* About this exercise
Take the entries below and retype them exactly.

Top of Given entries

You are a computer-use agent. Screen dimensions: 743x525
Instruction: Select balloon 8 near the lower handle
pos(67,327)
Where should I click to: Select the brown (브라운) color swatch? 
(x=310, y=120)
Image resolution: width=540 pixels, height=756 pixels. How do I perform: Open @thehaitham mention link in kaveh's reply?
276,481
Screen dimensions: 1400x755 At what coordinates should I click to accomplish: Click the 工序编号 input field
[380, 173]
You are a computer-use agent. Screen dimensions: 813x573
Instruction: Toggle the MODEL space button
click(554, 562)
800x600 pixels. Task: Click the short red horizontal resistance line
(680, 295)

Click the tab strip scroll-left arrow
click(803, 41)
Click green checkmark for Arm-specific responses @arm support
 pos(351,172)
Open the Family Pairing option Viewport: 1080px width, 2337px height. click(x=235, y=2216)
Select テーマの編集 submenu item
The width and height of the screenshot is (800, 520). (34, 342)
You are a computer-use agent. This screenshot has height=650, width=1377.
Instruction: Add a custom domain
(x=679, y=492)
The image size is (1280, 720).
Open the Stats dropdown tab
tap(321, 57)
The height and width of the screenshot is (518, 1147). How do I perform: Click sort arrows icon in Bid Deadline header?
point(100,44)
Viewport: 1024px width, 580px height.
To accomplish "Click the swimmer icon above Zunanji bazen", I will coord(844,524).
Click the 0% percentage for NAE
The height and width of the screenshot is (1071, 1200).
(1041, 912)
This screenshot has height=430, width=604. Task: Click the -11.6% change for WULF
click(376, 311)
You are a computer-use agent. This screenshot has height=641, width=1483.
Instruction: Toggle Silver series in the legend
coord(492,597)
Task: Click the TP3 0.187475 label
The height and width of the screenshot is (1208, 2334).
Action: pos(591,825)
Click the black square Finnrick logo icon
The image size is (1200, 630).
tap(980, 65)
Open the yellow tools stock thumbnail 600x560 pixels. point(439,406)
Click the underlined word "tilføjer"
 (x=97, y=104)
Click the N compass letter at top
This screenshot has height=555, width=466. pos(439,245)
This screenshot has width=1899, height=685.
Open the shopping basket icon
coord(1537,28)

Bottom of Given entries

* Response to this task
You are a computer-use agent. Screen dimensions: 743x525
Instruction: Select balloon 8 near the lower handle
pos(67,327)
Where should I click to: Select the brown (브라운) color swatch? 
(x=310, y=120)
Image resolution: width=540 pixels, height=756 pixels. How do I perform: Open @thehaitham mention link in kaveh's reply?
276,481
Screen dimensions: 1400x755 At what coordinates should I click to accomplish: Click the 工序编号 input field
[380, 173]
You are a computer-use agent. Screen dimensions: 813x573
Instruction: Toggle the MODEL space button
click(554, 562)
800x600 pixels. Task: Click the short red horizontal resistance line
(680, 295)

Click the tab strip scroll-left arrow
click(803, 41)
Click green checkmark for Arm-specific responses @arm support
 pos(351,172)
Open the Family Pairing option Viewport: 1080px width, 2337px height. click(x=235, y=2216)
Select テーマの編集 submenu item
The width and height of the screenshot is (800, 520). (34, 342)
You are a computer-use agent. This screenshot has height=650, width=1377.
Instruction: Add a custom domain
(x=679, y=492)
The image size is (1280, 720).
Open the Stats dropdown tab
tap(321, 57)
The height and width of the screenshot is (518, 1147). How do I perform: Click sort arrows icon in Bid Deadline header?
point(100,44)
Viewport: 1024px width, 580px height.
To accomplish "Click the swimmer icon above Zunanji bazen", I will coord(844,524).
Click the 0% percentage for NAE
The height and width of the screenshot is (1071, 1200).
(1041, 912)
This screenshot has height=430, width=604. Task: Click the -11.6% change for WULF
click(376, 311)
You are a computer-use agent. This screenshot has height=641, width=1483.
Instruction: Toggle Silver series in the legend
coord(492,597)
Task: Click the TP3 0.187475 label
The height and width of the screenshot is (1208, 2334).
Action: pos(591,825)
Click the black square Finnrick logo icon
The image size is (1200, 630).
tap(980, 65)
Open the yellow tools stock thumbnail 600x560 pixels. point(439,406)
Click the underlined word "tilføjer"
 (x=97, y=104)
Click the N compass letter at top
This screenshot has height=555, width=466. pos(439,245)
This screenshot has width=1899, height=685.
Open the shopping basket icon
coord(1537,28)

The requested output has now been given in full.